Happily, not all meniscal tears require surgery. If your knee is not locking up, is stable, and symptoms resolve, nonsurgical treatment may suffice. To speed the recovery, you can:

  • Rest the knee. Limit activities to include walking if the knee painful. Use crutches to help relieve pain.
  • Ice your knee to reduce pain and swelling. Do it for 15-20 minutes every 3-4 hours for 2-3 days or until the pain and swelling is gone.
  • Compress your knee. Use an elastic bandage or a neoprene type sleeve on your knee to control swelling.
  • Elevate your knee with a pillow under your heel when you’re sitting or lying down.
  • Take anti-inflammatory medications. Non-steroidal anti-inflammatory drugs (NSAIDs), like Advil, Aleve, or Motrin, will help with pain and swelling. However, these drugs can have side effects, such as an increased risk of bleeding and ulcers. They should be only used occasionally, unless your doctor specifically says otherwise.
  • Use stretching and strengthening exercises to help reduce stress to your knee. Ask your doctor to recommend a physical therapist for guidance.
  • Avoid impact activities such as running and jumping.

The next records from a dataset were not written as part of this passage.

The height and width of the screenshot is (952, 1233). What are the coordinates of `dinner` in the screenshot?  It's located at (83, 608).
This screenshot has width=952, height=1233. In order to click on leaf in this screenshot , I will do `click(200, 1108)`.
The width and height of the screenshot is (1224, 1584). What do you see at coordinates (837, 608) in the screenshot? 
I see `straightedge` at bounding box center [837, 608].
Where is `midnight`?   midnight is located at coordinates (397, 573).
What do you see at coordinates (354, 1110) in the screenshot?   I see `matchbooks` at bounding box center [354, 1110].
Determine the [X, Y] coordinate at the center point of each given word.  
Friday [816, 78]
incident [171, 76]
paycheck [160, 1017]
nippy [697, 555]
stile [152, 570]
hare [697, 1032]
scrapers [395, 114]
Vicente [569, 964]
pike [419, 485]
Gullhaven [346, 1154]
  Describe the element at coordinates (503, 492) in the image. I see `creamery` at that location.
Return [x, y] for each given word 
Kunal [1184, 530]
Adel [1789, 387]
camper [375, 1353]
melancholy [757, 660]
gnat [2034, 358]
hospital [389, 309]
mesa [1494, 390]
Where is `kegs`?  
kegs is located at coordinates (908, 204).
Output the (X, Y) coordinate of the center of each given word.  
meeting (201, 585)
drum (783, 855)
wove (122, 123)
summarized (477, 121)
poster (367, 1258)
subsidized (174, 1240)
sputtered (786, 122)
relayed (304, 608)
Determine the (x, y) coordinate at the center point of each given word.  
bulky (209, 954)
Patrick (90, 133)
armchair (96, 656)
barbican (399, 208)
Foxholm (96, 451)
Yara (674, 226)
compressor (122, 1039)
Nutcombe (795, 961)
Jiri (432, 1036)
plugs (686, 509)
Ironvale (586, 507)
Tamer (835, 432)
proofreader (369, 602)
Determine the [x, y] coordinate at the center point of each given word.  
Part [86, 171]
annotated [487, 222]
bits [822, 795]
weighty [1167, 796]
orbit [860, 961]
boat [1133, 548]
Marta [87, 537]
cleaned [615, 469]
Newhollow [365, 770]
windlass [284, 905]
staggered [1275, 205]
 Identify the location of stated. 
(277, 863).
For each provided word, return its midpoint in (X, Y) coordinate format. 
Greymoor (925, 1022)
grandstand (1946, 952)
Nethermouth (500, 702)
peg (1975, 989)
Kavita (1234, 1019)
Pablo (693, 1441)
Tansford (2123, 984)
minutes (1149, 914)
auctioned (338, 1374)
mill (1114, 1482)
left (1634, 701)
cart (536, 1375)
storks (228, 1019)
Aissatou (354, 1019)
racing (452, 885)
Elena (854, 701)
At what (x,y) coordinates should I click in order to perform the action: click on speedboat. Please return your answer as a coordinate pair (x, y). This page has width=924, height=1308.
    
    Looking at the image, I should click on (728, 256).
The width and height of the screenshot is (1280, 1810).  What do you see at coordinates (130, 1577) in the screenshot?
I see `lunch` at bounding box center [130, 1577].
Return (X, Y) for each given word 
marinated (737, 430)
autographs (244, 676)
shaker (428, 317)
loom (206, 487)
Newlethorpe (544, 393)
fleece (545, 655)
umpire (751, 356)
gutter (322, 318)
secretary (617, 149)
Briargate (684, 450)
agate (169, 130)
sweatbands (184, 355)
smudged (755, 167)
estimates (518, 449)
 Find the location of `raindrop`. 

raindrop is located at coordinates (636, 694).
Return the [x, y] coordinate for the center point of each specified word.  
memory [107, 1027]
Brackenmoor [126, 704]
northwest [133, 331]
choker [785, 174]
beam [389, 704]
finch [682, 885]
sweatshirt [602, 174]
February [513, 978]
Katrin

These conservative treatments, however, aren’t always enough. If a tear is large, unstable, or causing locking symptoms surgery may be required to either repair or remove unstable edges. The procedure is usually pretty simple, and you can often go home the same day. You may need a brace afterward for protection if a repair is performed.

For 85% to 90% of people who get the surgery for a meniscus tear, the short-term results are good to excellent. But in the long-term, people who have a large meniscal injury that is unrepairable may be at a higher risk of developing knee arthritis.